Эль Турко и Эль Лало были маленькими, но уже немало знали о футболе и проводили со мной очень много времени. И между матчами всегда находилось время для асадо[2]. Конечно, главным поваром являлся мой отец, а мясо приносил Коко, мой тесть. Подобные вещи хоть и казались ерундой, но они с каждым разом все больше сплачивали нашу бравую компанию.
Перед матчем на Эль Кампине произошли изменения. Мы приняли к сведению кое-что из дебютного матча, так что они были необходимы: например, Джусти и Троббиани присоединились в центре поля. Матч состоялся в воскресенье, 2 июня. Мы выиграли 3:1, два гола забил Педрито и один – Бурру. В конце мачта Пассарелла задержал меня посреди поля, когда все отмечали, и, не знаю почему, сказал:
– Как жаль, что ты не забил ни одного гола, Диего…
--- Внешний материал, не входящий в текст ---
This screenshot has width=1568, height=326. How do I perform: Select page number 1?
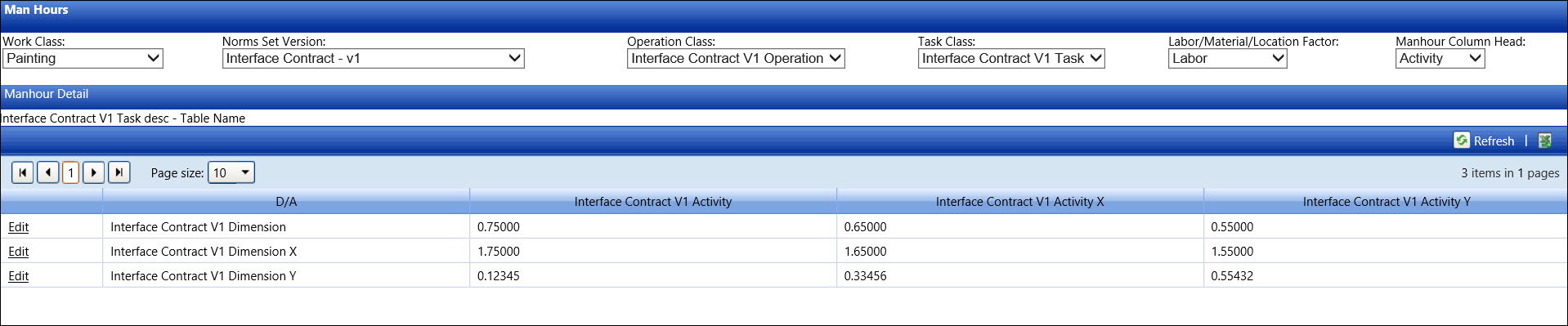(x=71, y=172)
– Меня это не волнует. Единственное, чего я хочу, – это квалификации.
У нас не имелось опыта в отборочных матчах, и нам хотелось скорей с ними разделаться, давление было огромным. Я до сих пор думаю, что если бы мы проиграли там, в Боготе, мы вылетели бы с чемпионата.
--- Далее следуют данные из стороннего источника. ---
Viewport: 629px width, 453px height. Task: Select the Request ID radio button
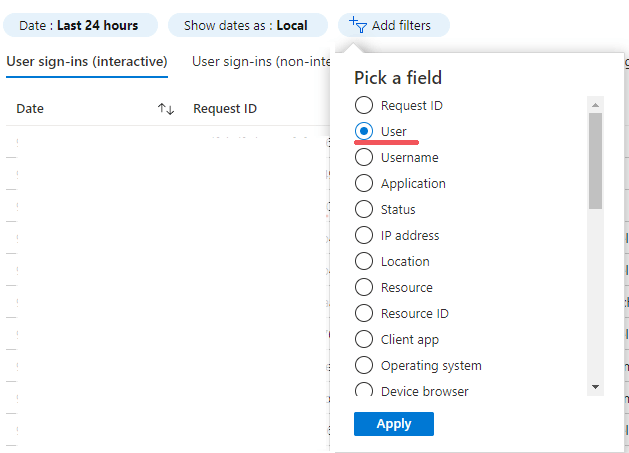coord(364,105)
Все вставляли нам палки в колеса
Потом мы наконец-то вернулись в Буэнос-Айрес. Вначале из шести возможных гостевых очков мы заработали все шесть. Я сказал о нашем возвращении «наконец-то», но на самом деле по возвращении нам пришлось несладко. На родине я осознал, какие претензии были к команде. Просто невероятно. Нас оскорбляли так, что волосы дыбом вставали. Было воскресенье, 9 июня. Конечно, меня там не было, я сыграл только два дружественных матча и ничего не понимал. Но казалось, что народ пошел на «Монументаль», чтобы выместить злость. Не на меня. Но были ребята, которым досталось еще как: Троссеро, Эль Гринго Джусти, Гарре… Действительно, матч, в котором мы выиграли 3:0, закончился двумя нашими голами на последних четырех минутах; один забил Клаусен после моей передачи, а другой – я сам головой, но мы порвали венесуэльцев в клочья. Руссо забил первый, и с этого момента они крутились у наших ворот. Для меня, как обычно, был назначен один защитник, и это часто оказывалось мне на руку. Мне всегда нравилось играть один на один и обыгрывать, конечно. Кроме того, я оставлял пространство своим товарищам. Это был первый матч Вальдано в основном составе, и Хорхе давал нам другую возможность игры в воздухе. Главное, что мы продвигались с идеальным количеством очков к тому, чего так хотели: к чемпионату.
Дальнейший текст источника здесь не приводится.